An Innovative Model for Helping a City's Most Vulnerable
The Atlantic Cities
...Social innovations that partner government, philanthropy, and the private and nonprofit sectors are proliferating across the country. Entrepreneurial philanthropists are engaged in cutting-edge thinking, leveraging their giving to solve difficult problems in sustainable ways, and sometimes even return a dividend that can become another gift. Solutions include everything from microlending to impact investing to benefit corporations to the human capital performance bonds signed into law in Minnesota.

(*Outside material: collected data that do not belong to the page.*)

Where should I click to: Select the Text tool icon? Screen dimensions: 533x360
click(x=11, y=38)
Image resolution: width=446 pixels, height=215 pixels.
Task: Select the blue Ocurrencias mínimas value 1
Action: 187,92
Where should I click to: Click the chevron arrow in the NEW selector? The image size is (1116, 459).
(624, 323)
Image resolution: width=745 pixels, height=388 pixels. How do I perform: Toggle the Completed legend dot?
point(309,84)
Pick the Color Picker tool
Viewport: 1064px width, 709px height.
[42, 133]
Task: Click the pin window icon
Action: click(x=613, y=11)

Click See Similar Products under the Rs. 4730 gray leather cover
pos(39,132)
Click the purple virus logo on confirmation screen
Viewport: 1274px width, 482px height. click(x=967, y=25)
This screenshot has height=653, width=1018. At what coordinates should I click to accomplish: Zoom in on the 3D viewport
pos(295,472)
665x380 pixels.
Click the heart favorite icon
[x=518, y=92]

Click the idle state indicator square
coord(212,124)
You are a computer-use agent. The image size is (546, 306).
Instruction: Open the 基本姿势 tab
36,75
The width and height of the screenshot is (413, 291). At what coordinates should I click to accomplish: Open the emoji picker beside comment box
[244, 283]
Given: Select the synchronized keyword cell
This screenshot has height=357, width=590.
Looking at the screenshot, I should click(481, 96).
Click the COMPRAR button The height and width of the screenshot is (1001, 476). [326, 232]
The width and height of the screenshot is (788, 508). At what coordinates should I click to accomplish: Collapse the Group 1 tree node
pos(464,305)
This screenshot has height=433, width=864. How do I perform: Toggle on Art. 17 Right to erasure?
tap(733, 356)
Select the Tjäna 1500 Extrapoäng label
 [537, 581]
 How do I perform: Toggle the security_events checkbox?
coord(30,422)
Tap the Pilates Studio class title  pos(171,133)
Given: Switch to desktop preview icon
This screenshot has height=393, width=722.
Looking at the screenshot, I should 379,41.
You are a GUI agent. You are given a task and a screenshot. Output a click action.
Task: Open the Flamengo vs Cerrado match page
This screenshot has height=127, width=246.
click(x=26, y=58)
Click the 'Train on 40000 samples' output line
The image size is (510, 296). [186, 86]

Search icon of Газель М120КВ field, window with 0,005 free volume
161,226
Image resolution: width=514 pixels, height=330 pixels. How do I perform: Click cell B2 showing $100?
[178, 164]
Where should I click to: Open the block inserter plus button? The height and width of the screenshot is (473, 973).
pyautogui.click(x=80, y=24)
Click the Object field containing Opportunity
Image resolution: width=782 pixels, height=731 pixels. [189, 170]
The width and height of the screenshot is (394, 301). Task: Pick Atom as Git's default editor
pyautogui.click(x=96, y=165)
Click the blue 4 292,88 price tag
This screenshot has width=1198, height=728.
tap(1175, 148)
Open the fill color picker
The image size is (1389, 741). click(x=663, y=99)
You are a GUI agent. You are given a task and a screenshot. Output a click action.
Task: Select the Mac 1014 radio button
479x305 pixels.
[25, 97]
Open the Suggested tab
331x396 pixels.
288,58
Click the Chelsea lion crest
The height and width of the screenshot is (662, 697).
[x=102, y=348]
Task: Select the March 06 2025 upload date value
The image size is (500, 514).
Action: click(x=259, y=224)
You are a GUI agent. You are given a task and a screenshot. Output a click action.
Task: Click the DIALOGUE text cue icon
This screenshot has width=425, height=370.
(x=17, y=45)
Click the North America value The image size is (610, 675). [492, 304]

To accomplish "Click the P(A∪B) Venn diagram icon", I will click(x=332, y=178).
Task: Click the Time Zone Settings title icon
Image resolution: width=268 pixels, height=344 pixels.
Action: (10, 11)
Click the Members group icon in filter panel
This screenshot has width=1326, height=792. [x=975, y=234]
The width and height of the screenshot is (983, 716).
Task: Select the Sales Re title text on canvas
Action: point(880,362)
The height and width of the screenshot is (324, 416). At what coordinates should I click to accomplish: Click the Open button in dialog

But the star of the social innovation show, and the tool for cities to fix their human capital, digital, and social service infrastructure, is a financial instrument you’ve probably never heard of—the social impact bond. Social impact bonds infuse private capital into traditionally public-sector activities, helping build a better safety net while reducing the state’s burden to care for vulnerable citizens.
Launched last year by New York City and funded by the Bloomberg Foundation and Goldman Sachs, the first social impact bond invested almost $10 million in a program for young men being held at Rikers Island. The program helps prepare inmates with the skills they need to return to the community, succeed, and stay out of jail. MDRC, an independent research firm, will manage the intervention and the Vera Institute will rigorously evaluate the program. If it works, only then will New York City have to repay the bond.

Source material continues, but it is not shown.